Information shown:
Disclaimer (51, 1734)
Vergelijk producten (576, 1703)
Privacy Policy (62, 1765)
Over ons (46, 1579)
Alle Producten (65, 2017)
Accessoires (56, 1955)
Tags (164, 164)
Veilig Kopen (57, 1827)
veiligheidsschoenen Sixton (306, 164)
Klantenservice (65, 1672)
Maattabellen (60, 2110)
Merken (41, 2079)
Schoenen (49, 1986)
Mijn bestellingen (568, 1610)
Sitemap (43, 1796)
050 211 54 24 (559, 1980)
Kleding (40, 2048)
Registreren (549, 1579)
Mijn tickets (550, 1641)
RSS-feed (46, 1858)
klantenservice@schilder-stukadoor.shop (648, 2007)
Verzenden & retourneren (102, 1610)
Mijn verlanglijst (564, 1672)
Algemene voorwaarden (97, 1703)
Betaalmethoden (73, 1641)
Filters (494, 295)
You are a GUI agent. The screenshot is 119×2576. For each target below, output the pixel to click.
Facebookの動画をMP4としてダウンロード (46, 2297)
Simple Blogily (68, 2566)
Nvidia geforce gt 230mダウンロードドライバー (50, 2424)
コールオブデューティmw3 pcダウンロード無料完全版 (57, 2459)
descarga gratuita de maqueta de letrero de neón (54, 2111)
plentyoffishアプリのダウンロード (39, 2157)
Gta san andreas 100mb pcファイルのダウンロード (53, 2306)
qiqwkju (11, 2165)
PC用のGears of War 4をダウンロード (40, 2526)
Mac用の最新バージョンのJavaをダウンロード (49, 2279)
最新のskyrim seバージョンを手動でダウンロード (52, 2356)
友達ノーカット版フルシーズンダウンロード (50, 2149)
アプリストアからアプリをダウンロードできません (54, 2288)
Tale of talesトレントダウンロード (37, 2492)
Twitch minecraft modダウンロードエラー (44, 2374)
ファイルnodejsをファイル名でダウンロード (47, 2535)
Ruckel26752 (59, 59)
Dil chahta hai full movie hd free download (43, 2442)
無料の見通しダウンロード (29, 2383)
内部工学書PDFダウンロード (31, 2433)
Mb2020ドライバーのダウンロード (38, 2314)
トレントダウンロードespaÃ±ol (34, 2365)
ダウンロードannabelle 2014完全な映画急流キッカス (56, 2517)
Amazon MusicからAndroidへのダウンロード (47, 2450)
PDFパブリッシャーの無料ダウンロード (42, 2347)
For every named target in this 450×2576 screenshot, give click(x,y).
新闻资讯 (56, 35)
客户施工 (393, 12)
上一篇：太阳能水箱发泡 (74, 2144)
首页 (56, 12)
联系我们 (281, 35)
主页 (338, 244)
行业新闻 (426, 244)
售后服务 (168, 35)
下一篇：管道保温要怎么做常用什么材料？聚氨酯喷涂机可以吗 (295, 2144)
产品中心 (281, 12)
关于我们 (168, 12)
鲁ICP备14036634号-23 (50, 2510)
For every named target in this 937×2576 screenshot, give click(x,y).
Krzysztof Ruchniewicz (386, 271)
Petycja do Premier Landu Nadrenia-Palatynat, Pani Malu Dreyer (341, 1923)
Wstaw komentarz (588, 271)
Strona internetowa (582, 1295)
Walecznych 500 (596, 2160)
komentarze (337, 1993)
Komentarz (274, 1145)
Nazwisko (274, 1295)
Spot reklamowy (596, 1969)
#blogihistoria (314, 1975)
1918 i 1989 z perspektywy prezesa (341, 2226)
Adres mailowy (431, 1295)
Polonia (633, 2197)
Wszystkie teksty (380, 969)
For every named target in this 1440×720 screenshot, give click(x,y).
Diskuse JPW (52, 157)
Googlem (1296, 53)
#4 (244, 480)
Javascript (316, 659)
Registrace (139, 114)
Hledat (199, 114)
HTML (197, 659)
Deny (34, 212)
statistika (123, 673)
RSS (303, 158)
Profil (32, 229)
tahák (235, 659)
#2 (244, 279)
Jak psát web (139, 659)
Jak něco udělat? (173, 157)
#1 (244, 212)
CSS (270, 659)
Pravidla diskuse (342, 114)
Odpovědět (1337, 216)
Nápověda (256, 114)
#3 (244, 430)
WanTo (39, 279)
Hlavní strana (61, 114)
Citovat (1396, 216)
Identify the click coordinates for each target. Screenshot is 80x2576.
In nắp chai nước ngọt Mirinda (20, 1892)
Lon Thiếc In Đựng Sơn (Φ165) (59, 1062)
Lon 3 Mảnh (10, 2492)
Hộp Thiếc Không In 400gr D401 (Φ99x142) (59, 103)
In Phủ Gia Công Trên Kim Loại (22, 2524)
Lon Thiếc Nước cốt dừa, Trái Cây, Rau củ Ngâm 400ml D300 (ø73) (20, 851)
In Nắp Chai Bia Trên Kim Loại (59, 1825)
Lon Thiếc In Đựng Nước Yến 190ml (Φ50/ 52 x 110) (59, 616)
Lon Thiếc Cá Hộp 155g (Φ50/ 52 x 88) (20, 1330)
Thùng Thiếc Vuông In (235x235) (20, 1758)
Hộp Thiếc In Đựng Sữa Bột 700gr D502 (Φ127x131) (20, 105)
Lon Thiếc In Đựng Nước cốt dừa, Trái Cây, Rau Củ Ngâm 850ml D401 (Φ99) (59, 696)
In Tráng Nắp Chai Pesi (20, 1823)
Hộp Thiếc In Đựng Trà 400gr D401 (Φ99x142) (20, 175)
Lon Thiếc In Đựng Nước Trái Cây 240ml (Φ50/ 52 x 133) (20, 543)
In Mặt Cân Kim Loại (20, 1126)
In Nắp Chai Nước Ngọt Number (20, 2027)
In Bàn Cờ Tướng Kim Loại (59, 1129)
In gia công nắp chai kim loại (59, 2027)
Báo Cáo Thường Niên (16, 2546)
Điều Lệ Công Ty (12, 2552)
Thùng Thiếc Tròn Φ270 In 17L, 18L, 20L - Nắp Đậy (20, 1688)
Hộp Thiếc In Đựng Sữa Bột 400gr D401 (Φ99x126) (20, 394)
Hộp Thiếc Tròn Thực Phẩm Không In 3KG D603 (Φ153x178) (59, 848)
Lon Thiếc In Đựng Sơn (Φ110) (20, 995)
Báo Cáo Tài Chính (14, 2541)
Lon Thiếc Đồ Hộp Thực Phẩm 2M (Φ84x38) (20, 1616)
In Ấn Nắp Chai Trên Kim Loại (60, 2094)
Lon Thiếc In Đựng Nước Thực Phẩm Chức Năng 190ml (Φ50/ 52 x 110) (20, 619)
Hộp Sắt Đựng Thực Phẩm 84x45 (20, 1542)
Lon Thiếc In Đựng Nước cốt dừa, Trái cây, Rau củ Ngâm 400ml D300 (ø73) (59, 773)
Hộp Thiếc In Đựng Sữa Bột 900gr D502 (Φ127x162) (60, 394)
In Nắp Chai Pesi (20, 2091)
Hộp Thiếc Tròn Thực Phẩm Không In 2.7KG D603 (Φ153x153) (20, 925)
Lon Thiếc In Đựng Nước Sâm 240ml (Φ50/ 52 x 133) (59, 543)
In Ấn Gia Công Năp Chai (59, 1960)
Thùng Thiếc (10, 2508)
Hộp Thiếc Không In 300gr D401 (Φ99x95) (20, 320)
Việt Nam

Directions for this task:
Please put the items from the line with "Algemene voorwaarden (97, 1703)" up to and including the line with "关于我们 (168, 12)" into a Markdown table with the columns Row and Line, numbering the rows and leaving out any blank lines.

Problem solution:
| Row | Line |
|---|---|
| 1 | Algemene voorwaarden (97, 1703) |
| 2 | Betaalmethoden (73, 1641) |
| 3 | Filters (494, 295) |
| 4 | You are a GUI agent. The screenshot is 119×2576. For each target below, output the pixel to click. |
| 5 | Facebookの動画をMP4としてダウンロード (46, 2297) |
| 6 | Simple Blogily (68, 2566) |
| 7 | Nvidia geforce gt 230mダウンロードドライバー (50, 2424) |
| 8 | コールオブデューティmw3 pcダウンロード無料完全版 (57, 2459) |
| 9 | descarga gratuita de maqueta de letrero de neón (54, 2111) |
| 10 | plentyoffishアプリのダウンロード (39, 2157) |
| 11 | Gta san andreas 100mb pcファイルのダウンロード (53, 2306) |
| 12 | qiqwkju (11, 2165) |
| 13 | PC用のGears of War 4をダウンロード (40, 2526) |
| 14 | Mac用の最新バージョンのJavaをダウンロード (49, 2279) |
| 15 | 最新のskyrim seバージョンを手動でダウンロード (52, 2356) |
| 16 | 友達ノーカット版フルシーズンダウンロード (50, 2149) |
| 17 | アプリストアからアプリをダウンロードできません (54, 2288) |
| 18 | Tale of talesトレントダウンロード (37, 2492) |
| 19 | Twitch minecraft modダウンロードエラー (44, 2374) |
| 20 | ファイルnodejsをファイル名でダウンロード (47, 2535) |
| 21 | Ruckel26752 (59, 59) |
| 22 | Dil chahta hai full movie hd free download (43, 2442) |
| 23 | 無料の見通しダウンロード (29, 2383) |
| 24 | 内部工学書PDFダウンロード (31, 2433) |
| 25 | Mb2020ドライバーのダウンロード (38, 2314) |
| 26 | トレントダウンロードespaÃ±ol (34, 2365) |
| 27 | ダウンロードannabelle 2014完全な映画急流キッカス (56, 2517) |
| 28 | Amazon MusicからAndroidへのダウンロード (47, 2450) |
| 29 | PDFパブリッシャーの無料ダウンロード (42, 2347) |
| 30 | For every named target in this 450×2576 screenshot, give click(x,y). |
| 31 | 新闻资讯 (56, 35) |
| 32 | 客户施工 (393, 12) |
| 33 | 上一篇：太阳能水箱发泡 (74, 2144) |
| 34 | 首页 (56, 12) |
| 35 | 联系我们 (281, 35) |
| 36 | 主页 (338, 244) |
| 37 | 行业新闻 (426, 244) |
| 38 | 售后服务 (168, 35) |
| 39 | 下一篇：管道保温要怎么做常用什么材料？聚氨酯喷涂机可以吗 (295, 2144) |
| 40 | 产品中心 (281, 12) |
| 41 | 关于我们 (168, 12) |